(Your instructions)
Any images in the records should be skipped; transcribe the rest exactly.

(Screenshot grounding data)

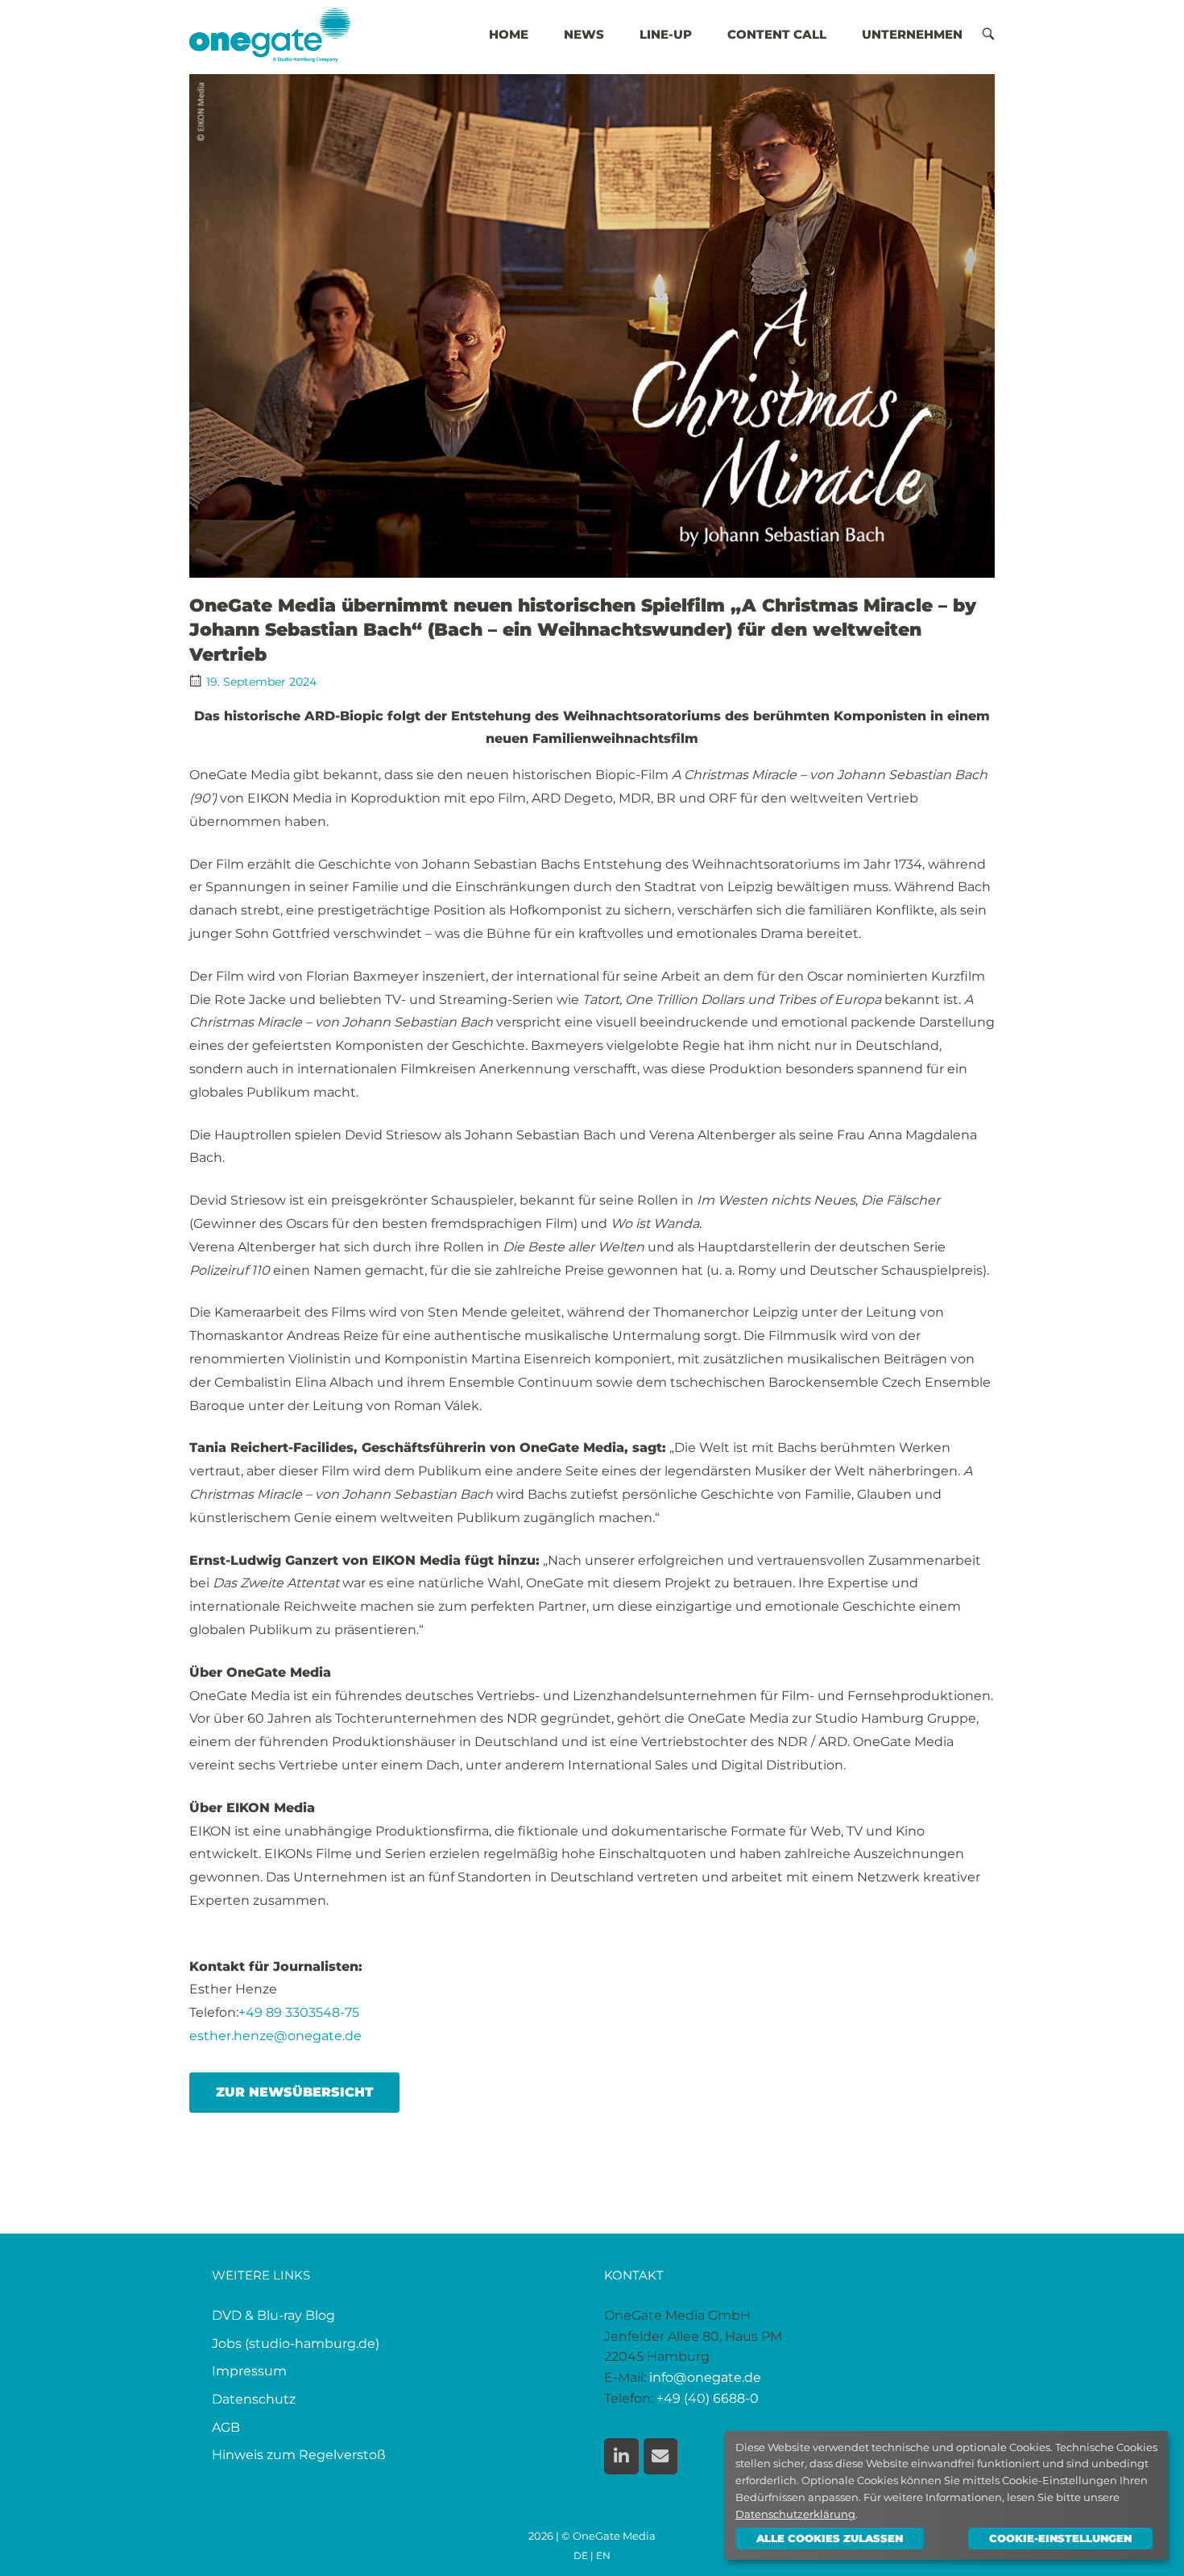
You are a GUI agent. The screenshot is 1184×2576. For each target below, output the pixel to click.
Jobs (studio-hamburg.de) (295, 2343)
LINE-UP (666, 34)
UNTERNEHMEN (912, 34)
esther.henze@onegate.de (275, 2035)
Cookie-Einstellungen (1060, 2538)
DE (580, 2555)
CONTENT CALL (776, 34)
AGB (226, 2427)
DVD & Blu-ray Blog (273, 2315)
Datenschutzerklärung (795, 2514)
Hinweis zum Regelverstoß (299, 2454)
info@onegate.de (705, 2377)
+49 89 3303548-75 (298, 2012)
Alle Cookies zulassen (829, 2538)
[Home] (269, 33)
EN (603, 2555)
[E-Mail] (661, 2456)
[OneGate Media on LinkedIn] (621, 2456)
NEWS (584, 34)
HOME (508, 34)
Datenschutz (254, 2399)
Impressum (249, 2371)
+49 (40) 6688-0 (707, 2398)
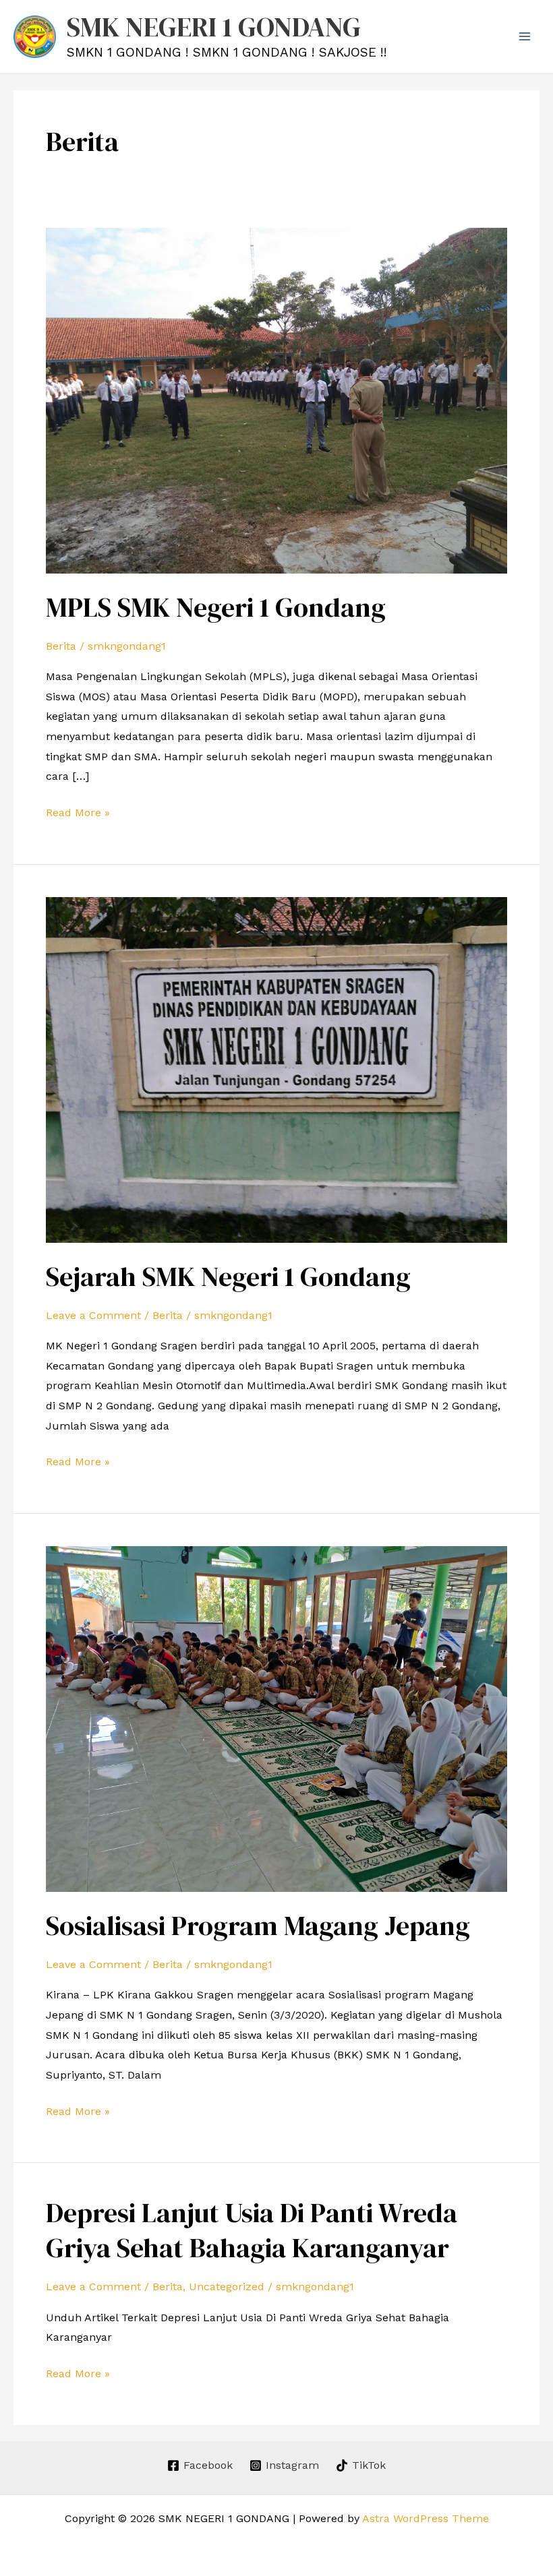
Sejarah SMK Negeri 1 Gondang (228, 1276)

(Result for this exercise)
You are a GUI agent. The screenshot is 1184×2576. For each target below, output the pixel to click.
Jobs (studio-hamburg.de) (295, 2343)
LINE-UP (666, 34)
UNTERNEHMEN (912, 34)
esther.henze@onegate.de (275, 2035)
Cookie-Einstellungen (1060, 2538)
DE (580, 2555)
CONTENT CALL (776, 34)
AGB (226, 2427)
DVD & Blu-ray Blog (273, 2315)
Datenschutzerklärung (795, 2514)
Hinweis zum Regelverstoß (299, 2454)
info@onegate.de (705, 2377)
+49 89 3303548-75 (298, 2012)
Alle Cookies zulassen (829, 2538)
[Home] (269, 33)
EN (603, 2555)
[E-Mail] (661, 2456)
[OneGate Media on LinkedIn] (621, 2456)
NEWS (584, 34)
HOME (508, 34)
Datenschutz (254, 2399)
Impressum (249, 2371)
+49 (40) 6688-0 (707, 2398)
Sejarah SMK Negeri 1 Gondang (228, 1276)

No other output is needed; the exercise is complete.